モスグリーン通り
キリギリ
並ばずにメロン汁を注がせる店
メロン汁を注がさせることの出来る店の隣りに
詩を書いてなんの意味があるんですか?という看板があり隣りに
新しい道具から産まれる新しい欲求という看板があり隣りに
貴方の残した足跡が誰かの切り取り線でありますようにという看板があり隣りに
才能ネグサリーというアクセサリーショップがあり隣りに
小利口な保身術買い取りいたしますという看板があり隣りに
誰かの過去を知ることは自分の未来を潰すことだとは思わないかという看板が
あり隣りに本来とか本質が口癖の男ってウザイよねという看板があり隣りに
あなたのオナニー見せてくださいという喫茶店があり君はよくそこにいる。
メニューの代わりに自販機がある効率的なその店で君は
分かち難いものを天秤の両皿に乗せようと苦心している隣りのテー
ブルでは1人を囲む4人が水蜜桃に似たシリコンを飲み込めないでいる。
トースターを指差し食パンが焼けるんだぜと誇らしげな男が現われては消える。
風景ががばーと開く。
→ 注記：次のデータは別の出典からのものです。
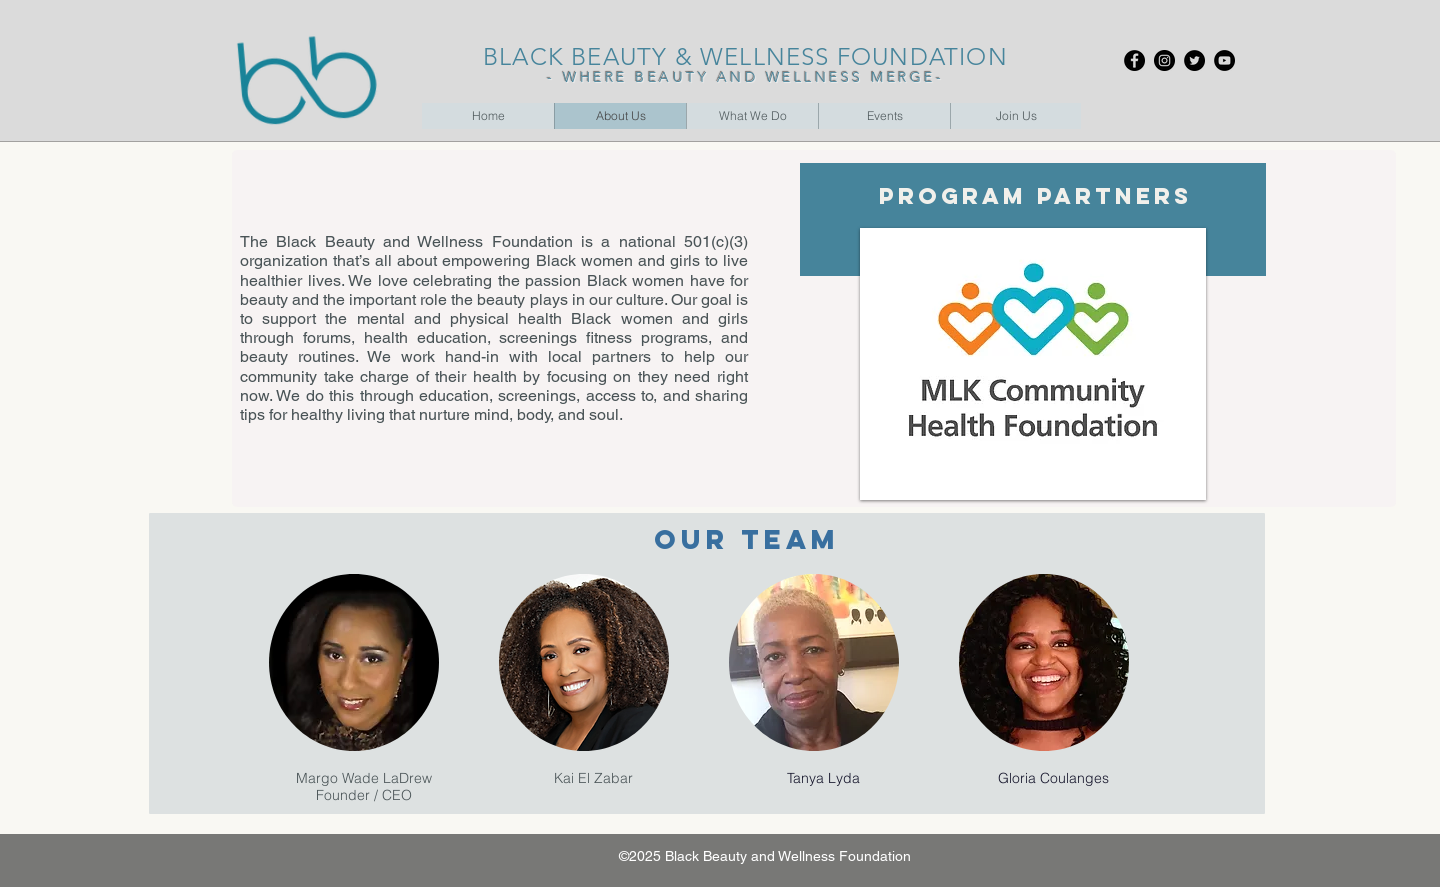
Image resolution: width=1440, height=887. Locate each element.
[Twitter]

だらしなく開く。目を覆いたくなる。
友が土を食う姿を見て何とも思わなければそれは本当の友ではないという看板の
隣りに知識とは階段であり自惚れというすべり台を滑るという看板があり隣りに
おぞましい遺伝子おぞましい遺伝子という看板があり隣りに猫がいる。
素人芸と結果論の集いが至る所で開かれ往来を妨げている。
昼下がり格差社会の負け犬が運転する2tトラックが中空を走り
身長180cm以上の人間の頭部に影響を与え通り過ぎる。
切なくなると開くドアの前に刃物を持った男が現われ意味不明なことを言う。
ちゃんとしましょうよ子供じゃないんだからという看板の隣りで君は
でも出来ないと言い通りがかった紳士がそれでもいいと言う。
チャンネルを変えると夜になった。誰も喋らなくても夜になる。
シンプソン・ファミリーに似た黄色人種が鶏肉の調理法を巡り口論をしている。
羽交い締めにされた方が相田みつをを引用した途端、強い雨が降り始める。
あんたのナルシシズムに付き合わされる身にもなってくれという看板が
見えなくなる。陰謀論で余生を過ごすのかいという看板が見えなくなる。
健康こそ財産ですという看板が見えなくなる。貧困を憂う詩を書くことと
幼女ポルノでオナニーすることにどんな違いがあるんだいという看板が見えなく
なる。殺菌灯が見えなくなる。爪先が見えなくなる。筋肉が見えなくなる。
スコールのようなどしゃ降り。意味が分からなくなる。愛おしくなって貶す。
引力に従って落ちる。理解者を欲する。本能が拒否する。潔癖性になる。
意外性が失われる。口答えしなくなる。親密さを感じる。元通りになる。